The characteristics of a Motorola SmartZone system are similar to SmartNet systems with the following changes:

- Up to 28 channels per site
- Up to 64 sites (older Zone Controller versions were limited to 48)
- Analog and/or digital voice and/or analog/digital encryption

The system can be programmed to send to certain tower sites certain talkgroups even with no user affiliated on that TG. This allows users who are on another TG but scanning to be able to hear traffic on that particular TG. Large utilities, like Entergy use this on their multiZoned network.
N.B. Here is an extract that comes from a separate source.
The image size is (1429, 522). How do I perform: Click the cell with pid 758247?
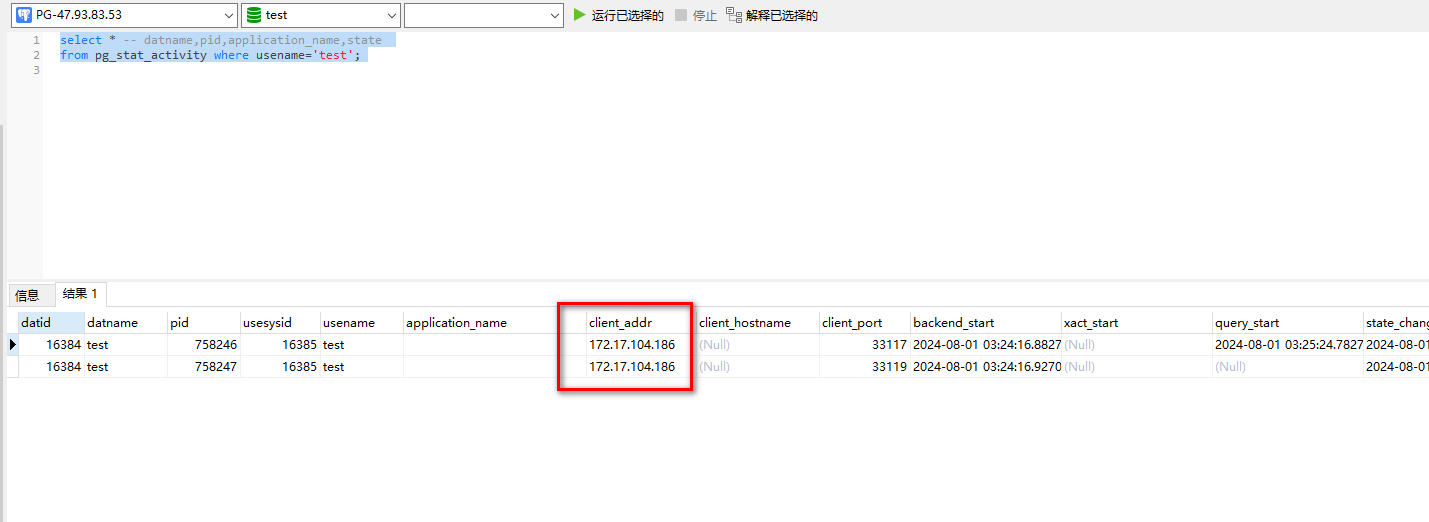click(203, 367)
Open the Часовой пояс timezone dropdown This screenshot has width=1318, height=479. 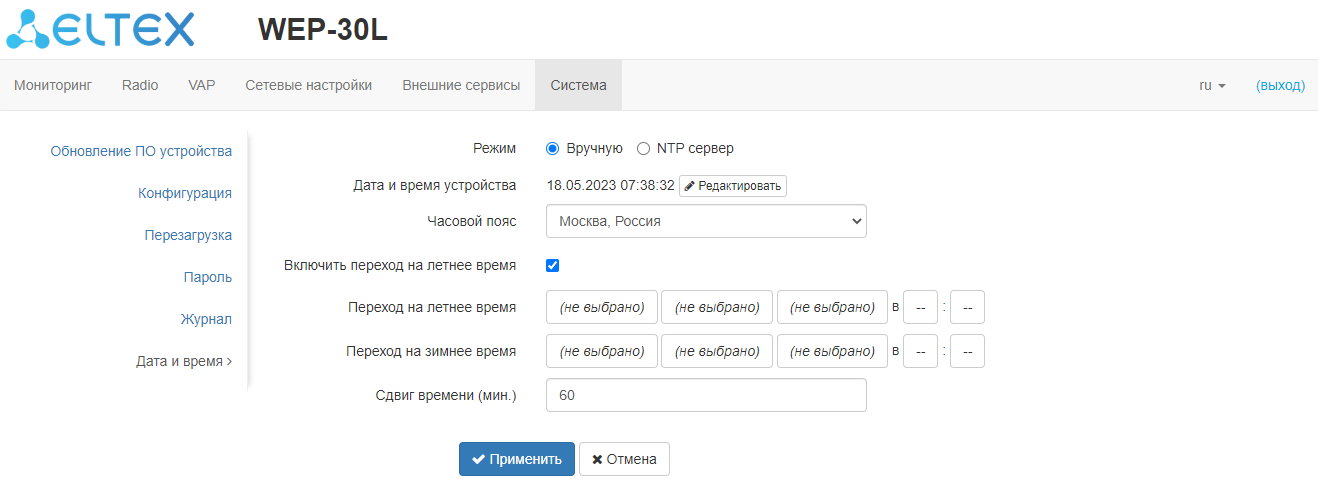pyautogui.click(x=706, y=221)
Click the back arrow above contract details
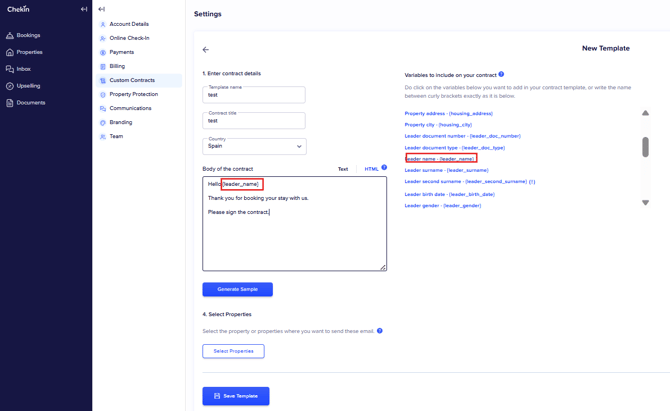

At Entergy, TG 29 is used for interZone communications (An analog solution that people in the Texas Telecom group of Entergy (Current Texas Telecom supervisor Steve Gomez, former employee Chris Boone and others) came up with using certain boards extra to the CEB or Central Electronics Bank) to feed the 2175 Hz Push To Talk tone to the other Zone controllers and a Tellabs audio bridge. The digital Omnilink option from Motorola is Mother M's answer to the problem and allows private call and all other features to work across Zones but Entergy has not bought the option since the analog solution worked though none of the special features within a Zone can work..only clear communication between all users happens but it sure was cheaper!) Entergy's 4 state SmartZone system was the largest in the world when it went online in 1995-96, with 50+ sites in each Zone.

The new MZC 3000 SmartZone Zone Controller introduced an Ethernet based connection point for sites, consoles, data broadcast boxes, and C/DIUs. This Zone Controller supports 64 sites in addition to the other pieces of hardware that previously limited the number of sites as the connection ports were shared.

SmartZone Omnilink supported linking up to 4 zones under the same system for use in very large coverage areas, e.g. statewide or another large geographic region.